**Directions**
Copy out every row below word for word, keeping each line as it stands.

Entries on where items appear:
○ ○ ○ ○ ○ ○ ○
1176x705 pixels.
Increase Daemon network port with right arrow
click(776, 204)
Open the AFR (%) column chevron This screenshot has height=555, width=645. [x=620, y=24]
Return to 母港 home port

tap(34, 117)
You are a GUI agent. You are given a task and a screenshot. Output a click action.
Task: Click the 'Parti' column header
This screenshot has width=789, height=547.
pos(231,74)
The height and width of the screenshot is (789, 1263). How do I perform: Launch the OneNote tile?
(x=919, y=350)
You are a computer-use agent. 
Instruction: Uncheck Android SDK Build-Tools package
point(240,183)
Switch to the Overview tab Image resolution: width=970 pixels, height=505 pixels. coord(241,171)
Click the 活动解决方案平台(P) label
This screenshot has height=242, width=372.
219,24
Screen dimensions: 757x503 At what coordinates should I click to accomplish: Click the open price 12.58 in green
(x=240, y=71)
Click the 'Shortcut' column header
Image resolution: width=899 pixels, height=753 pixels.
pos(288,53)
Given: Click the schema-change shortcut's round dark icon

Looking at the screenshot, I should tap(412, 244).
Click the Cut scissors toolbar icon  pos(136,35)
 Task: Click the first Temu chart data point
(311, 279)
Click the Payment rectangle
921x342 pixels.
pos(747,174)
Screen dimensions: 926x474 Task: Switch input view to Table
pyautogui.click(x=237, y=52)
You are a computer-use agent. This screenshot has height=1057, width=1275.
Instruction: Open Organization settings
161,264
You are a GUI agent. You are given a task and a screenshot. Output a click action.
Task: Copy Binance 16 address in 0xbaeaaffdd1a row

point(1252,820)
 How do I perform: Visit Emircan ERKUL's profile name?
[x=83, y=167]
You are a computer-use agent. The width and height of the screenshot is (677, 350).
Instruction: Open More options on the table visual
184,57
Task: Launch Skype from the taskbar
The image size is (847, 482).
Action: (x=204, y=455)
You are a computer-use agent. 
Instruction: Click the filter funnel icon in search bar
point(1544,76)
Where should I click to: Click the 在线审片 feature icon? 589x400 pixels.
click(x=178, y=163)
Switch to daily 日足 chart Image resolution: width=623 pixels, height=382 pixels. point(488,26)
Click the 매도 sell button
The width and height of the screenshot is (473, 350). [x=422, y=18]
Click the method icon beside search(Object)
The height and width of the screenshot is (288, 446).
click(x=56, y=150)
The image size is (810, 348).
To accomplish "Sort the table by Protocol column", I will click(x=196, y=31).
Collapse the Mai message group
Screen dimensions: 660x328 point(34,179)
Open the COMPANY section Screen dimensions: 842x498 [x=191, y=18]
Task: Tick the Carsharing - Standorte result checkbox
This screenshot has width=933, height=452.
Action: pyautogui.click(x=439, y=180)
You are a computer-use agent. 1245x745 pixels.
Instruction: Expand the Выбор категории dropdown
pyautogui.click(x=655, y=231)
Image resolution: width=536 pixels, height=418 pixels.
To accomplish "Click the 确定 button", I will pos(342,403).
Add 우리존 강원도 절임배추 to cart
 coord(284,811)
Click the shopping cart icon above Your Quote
○ ○ ○ ○ ○ ○ ○
**Task solution**
1176x705 pixels.
Increase Daemon network port with right arrow
click(776, 204)
Open the AFR (%) column chevron This screenshot has height=555, width=645. [x=620, y=24]
Return to 母港 home port

tap(34, 117)
You are a GUI agent. You are given a task and a screenshot. Output a click action.
Task: Click the 'Parti' column header
This screenshot has width=789, height=547.
pos(231,74)
The height and width of the screenshot is (789, 1263). How do I perform: Launch the OneNote tile?
(x=919, y=350)
You are a computer-use agent. 
Instruction: Uncheck Android SDK Build-Tools package
point(240,183)
Switch to the Overview tab Image resolution: width=970 pixels, height=505 pixels. coord(241,171)
Click the 活动解决方案平台(P) label
This screenshot has height=242, width=372.
219,24
Screen dimensions: 757x503 At what coordinates should I click to accomplish: Click the open price 12.58 in green
(x=240, y=71)
Click the 'Shortcut' column header
Image resolution: width=899 pixels, height=753 pixels.
pos(288,53)
Given: Click the schema-change shortcut's round dark icon

Looking at the screenshot, I should tap(412, 244).
Click the Cut scissors toolbar icon  pos(136,35)
 Task: Click the first Temu chart data point
(311, 279)
Click the Payment rectangle
921x342 pixels.
pos(747,174)
Screen dimensions: 926x474 Task: Switch input view to Table
pyautogui.click(x=237, y=52)
You are a computer-use agent. This screenshot has height=1057, width=1275.
Instruction: Open Organization settings
161,264
You are a GUI agent. You are given a task and a screenshot. Output a click action.
Task: Copy Binance 16 address in 0xbaeaaffdd1a row

point(1252,820)
 How do I perform: Visit Emircan ERKUL's profile name?
[x=83, y=167]
You are a computer-use agent. The width and height of the screenshot is (677, 350).
Instruction: Open More options on the table visual
184,57
Task: Launch Skype from the taskbar
The image size is (847, 482).
Action: (x=204, y=455)
You are a computer-use agent. 
Instruction: Click the filter funnel icon in search bar
point(1544,76)
Where should I click to: Click the 在线审片 feature icon? 589x400 pixels.
click(x=178, y=163)
Switch to daily 日足 chart Image resolution: width=623 pixels, height=382 pixels. point(488,26)
Click the 매도 sell button
The width and height of the screenshot is (473, 350). [x=422, y=18]
Click the method icon beside search(Object)
The height and width of the screenshot is (288, 446).
click(x=56, y=150)
The image size is (810, 348).
To accomplish "Sort the table by Protocol column", I will click(x=196, y=31).
Collapse the Mai message group
Screen dimensions: 660x328 point(34,179)
Open the COMPANY section Screen dimensions: 842x498 [x=191, y=18]
Task: Tick the Carsharing - Standorte result checkbox
This screenshot has width=933, height=452.
Action: pyautogui.click(x=439, y=180)
You are a computer-use agent. 1245x745 pixels.
Instruction: Expand the Выбор категории dropdown
pyautogui.click(x=655, y=231)
Image resolution: width=536 pixels, height=418 pixels.
To accomplish "Click the 确定 button", I will pos(342,403).
Add 우리존 강원도 절임배추 to cart
 coord(284,811)
Click the shopping cart icon above Your Quote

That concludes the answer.